Numpy

Overview

Teaching: 45 min
Exercises: 15 min
Questions
  • What is Numpy and how do I use it?

Objectives
  • Create a numpy array

  • Working with numpy array (slicing)

  • Working with numpy axis ( np.sum(axis=0) vs np.sum(axis=1) )

  • Tie in Numpy to Pandas (Pandas is a wrapper to Numpy)

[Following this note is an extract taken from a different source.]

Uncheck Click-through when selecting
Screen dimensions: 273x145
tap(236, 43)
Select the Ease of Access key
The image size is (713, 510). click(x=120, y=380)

  • Do Numpy math on Pandas DataFrame ( np.sqrt(df) , np.sin(df) )

Verify Install


Verify numpy is installed

(python102) $ conda list | grep 'numpy'
numpy                     1.13.3

Note: This module assumes you are using anaconda3. Anaconda has it’s own package manager called conda. For standard python use pip. ex:

(python102) $ pip freeze | grep 'numpy'
numpy==1.13.3

If numpy is not installed, install it with conda:

(python102) $ conda install numpy

If you are using standard python and numpy is not installed, install it with pip:

(python102) $ pip install numpy

NumPy Arrays


NumPy is the fundamental package for scientific computing with Python. NumPy’s main object is a homogeneous multi-dimensional array. NumPy’s array class is called ndarray. NumPy’s array class differs from standard Python’s array class in that a standard Python array is only one dimensional.

Create a two dimensional array with:

import numpy as np

a = np.array([[0,1,2,3],[4,5,6,7]])

The basic NumPy functions are:

numpy.shape: returns a tuple with one integer for each dimension. Each integer represents the length of that dimension.

numpy.size: returns the total number of elements in the array. ie the product of the dimensions returned by np.shape()

numpy.dtype: returns the datatype of the elements

print(a.shape)
print(a.size)
print(a.dtype)

To create a range of numbers numpy provides the arange function similar to python’s range

print(np.arange(0,100,1))
print(np.arange(0,30,.3))

Numpy also provides linspace(X,Y,N) which creates an array of N evenly spaced numbers between X and Y

print(np.linspace(0,20,15))

Basic NumPy Operations


Arithmetic operations on NumPy arrays are elementwise:

x = np.ones((4,4))*3
y = np.linspace(0,3,16).reshape(4,4)
z = x-y
print(z)

NumPy provides the dot() function for the dot product

z = x.dot(y)
z = np.dot(x,y)
print(z)

NumPy also provides in place operators like += and *=

y += x
y -= x
z *= x
print(z)

NumPy has all the features of a good scientific calculater and then sum:

# sums all values of y
y.sum()
# sums all values along an axis
y.sum(axis=0)
y.sum(axis=1)
# cumulative sum along an axis
y.cumsum(axis=0)
y.cumsum(axis=1)

# elementwise square root
np.sqrt(y)

# sine function
np.sin(np.arange(0,2*np.pi,.1))

NumPy Financial Functions


NumPy includes it’s own set of basic financial functions as well:

# Compute the payment against loan principal plus interest
# What is the monthly payment needed to pay off a $200,000 loan in 15 years at an annual interest rate of 7.5%?
np.pmt(0.075/12, 12*15, 200000)

# Return the Internal Rate of Return (IRR).
# This is the “average” periodically compounded rate of return that gives a net present value of 0.0
np.irr([-100, 39, 59, 55, 20])

Economic example using NumPy

Random numbers are crucial in many simulations and models, including Monte Carlo simulations. NumPy provides a variety of random number generators including many of the most common distributions.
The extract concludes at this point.